8. Memorable Moment—“Lafayette Incident”
[1:18:46–1:20:50]
- Humorous Finish:
- Recent travel disaster story: his wife bought tickets to the wrong Lafayette (Indiana, not Louisiana)—but Matt responds with patience, living out his sermon in real time.
- “I turned around and I remembered what I preached Thursday night. It’s proof I’m going to heaven, y’all. I looked at her and I said, we’re going to be okay, baby.” ([1:20:10])
Notable Quotes and Timestamps
- On sacrificial love:
- “Husbands, agape your wives...that seeks her highest good above your own.” ([13:53])
- On what pursuit really means:
- “There’s a deep need in the soul of every woman to be loved and pursued and cherished and pointed to Jesus by the man that God has placed in her life.” ([44:51])
- On spiritual leadership:
- “...the number one person responsible for the sanctification of your wife is you.” ([1:10:59])
- On hope for troubled marriages:
- “If you have the Holy Spirit inside of you both, there is hope for you, and I am living, breathing proof of it.” ([1:15:53])

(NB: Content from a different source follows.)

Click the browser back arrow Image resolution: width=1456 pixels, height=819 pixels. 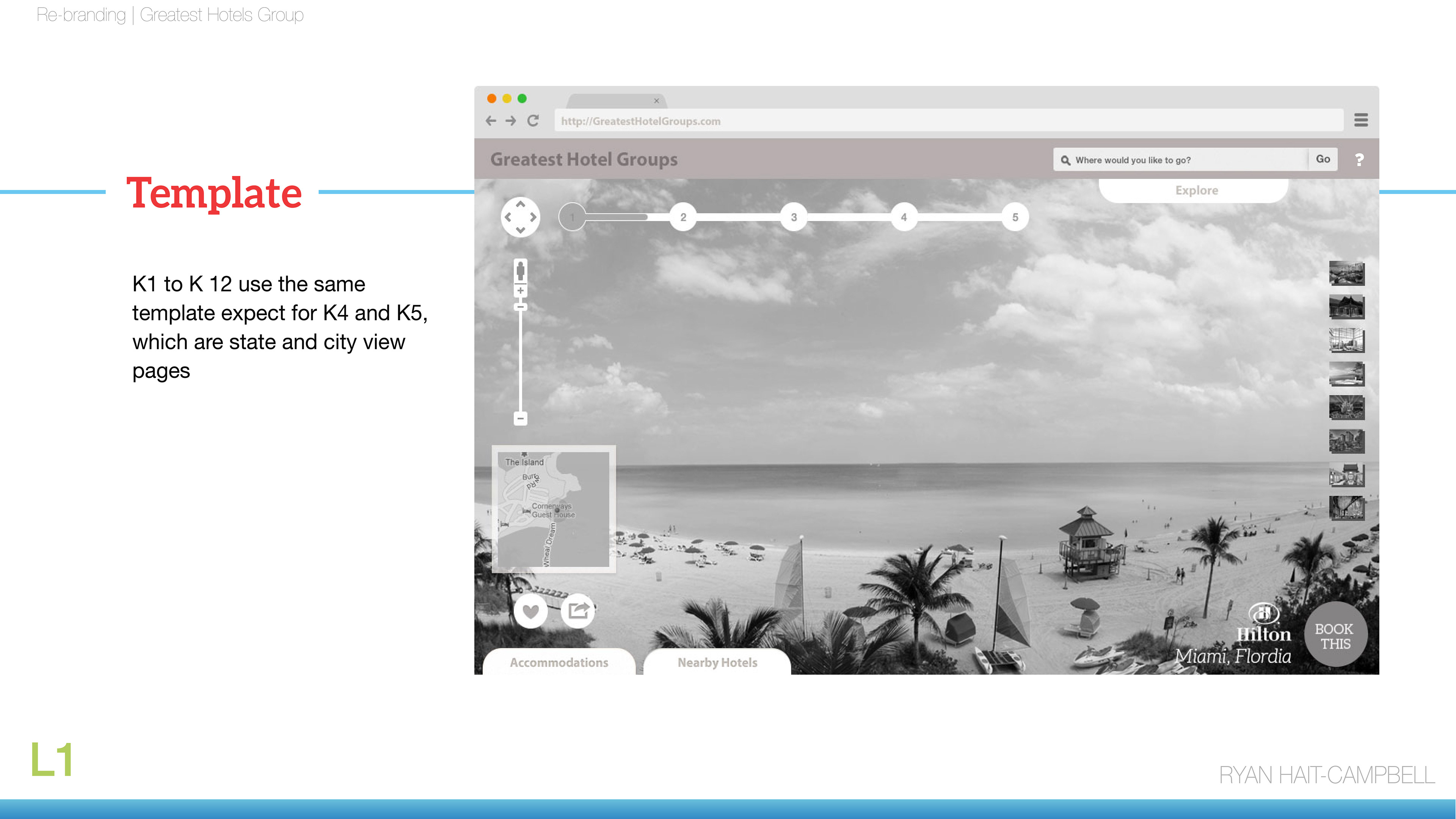[x=491, y=121]
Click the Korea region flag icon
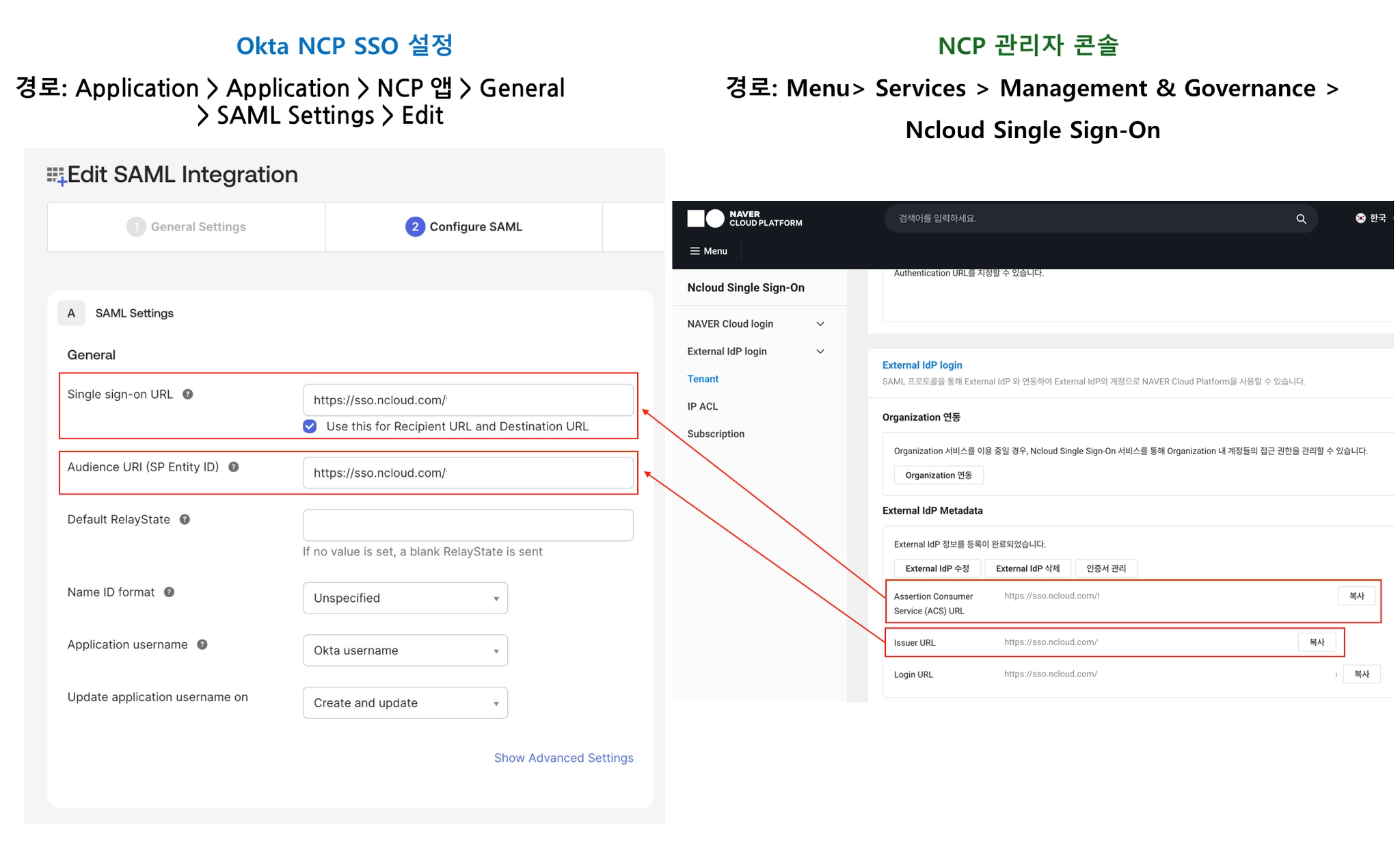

Practical Takeaways for Men
- Pursue your wife’s heart regularly—not just at the start.
- Love in her ‘language’, not just yours.
- Take initiative in reconciliation, kindness, and spiritual leadership.
- Sacrifice anything that hinders your ability to love as Christ loves.
- Champion your wife’s relationship with Jesus.
Conclusion: A Call to Respond
Matt closes with a pastoral prayer for broken marriages, singles, and all men seeking to stand firm and act like biblical men. The call is to put the message into action—pursue, cherish, nurture, and lead—with the love and kindness of Jesus.
[1:20:51–end]
For those struggling or feeling alone, Matt’s story and biblical wisdom offer hope, clarity, and a high but glorious calling for every husband.